Amazon spokesperson Brad Glasser said the retail giant continues to have a significant number of open roles across the company. “We have many different businesses at various stages of evolution, and we expect to keep adjusting our hiring strategies in each of these businesses at various junctures,” Glasser said in a statement.

Read more: How to rescind a job offer

In addition to closing or canceling the launch of new facilities over the past few months, Amazon has also delayed the opening of some new buildings. Meanwhile, the company has also closed nearly all of its call centers in the United States, Bloomberg reported. In the second quarter of 2022, Amazon reduced its headcount by 99,000, leaving 1.52 million employees, CNBC reported.

Amazon’s hiring freeze comes on the same day of the latest Job Openings and Labor Turnover Survey (JOLTS) by the U.S. Department of Labor. In August, the number of job openings decreased to 10.1 million from 11.2 million in July, according to JOLTS. It’s the biggest decline in job vacancies since the height of the COVID-19 pandemic in April 2020. That now means there are roughly 1.7 jobs available for every unemployed person. Health care, social assistance and retail trade were the top industries to experience decreases in job openings.

Last week, implemented a hiring freeze in the U.S. through the end of the year, The New York Post reported. Job candidates were informed that the San Francisco-based company was pausing the hiring process, canceling interviews and virtual on-sites, according to candidates on anonymous professional social network Blind.

Fellow tech giants Google and Meta (formerly known as Facebook) are also downsizing in preparation for an economic downturn. Meta has given many of its 83,553 employees a month to apply for different positions within the company, the Wall Street Journal reported. Re-organizing departments is expected to be merely the first step toward larger staff reductions.

Read more: How HR leaders should manage layoffs ahead of recession

Similarly, Google has informed about 50 employees (roughly half of those employed at the firm’s startup incubator Area 120) they need to find a new internal role within three months if they want to remain employed, the Wall Street Journal reported.

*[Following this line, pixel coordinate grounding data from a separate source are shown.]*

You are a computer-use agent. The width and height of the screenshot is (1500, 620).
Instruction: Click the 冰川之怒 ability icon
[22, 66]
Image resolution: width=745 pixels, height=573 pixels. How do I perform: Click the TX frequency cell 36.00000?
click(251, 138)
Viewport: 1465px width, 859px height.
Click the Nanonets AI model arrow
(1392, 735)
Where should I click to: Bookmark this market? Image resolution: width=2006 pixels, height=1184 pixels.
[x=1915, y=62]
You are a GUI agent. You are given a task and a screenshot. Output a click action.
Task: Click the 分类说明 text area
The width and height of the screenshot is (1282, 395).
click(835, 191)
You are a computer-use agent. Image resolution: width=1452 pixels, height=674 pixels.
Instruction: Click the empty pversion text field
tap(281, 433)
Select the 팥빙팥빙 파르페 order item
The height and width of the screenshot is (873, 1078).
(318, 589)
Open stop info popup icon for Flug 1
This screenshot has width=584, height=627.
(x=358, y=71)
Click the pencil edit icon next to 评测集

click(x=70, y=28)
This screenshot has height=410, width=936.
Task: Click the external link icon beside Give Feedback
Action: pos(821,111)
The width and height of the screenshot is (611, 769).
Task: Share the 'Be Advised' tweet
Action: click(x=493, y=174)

Google CEO Sundar Pichai says that announcing layoffs to the entire company is “not a scalable way to do it.” However, the head of the Mountain View, CA-based tech giant will “try and notify the company of the more important updates,” according to audio of a recent all-hands meeting obtained by CNBC. The question was raised following a Wall Street Journal report that the company has informed about 50 employees (roughly half of those employed at the firm’s startup incubator Area 120) that they need to find a new internal role within three months if they want to remain employed.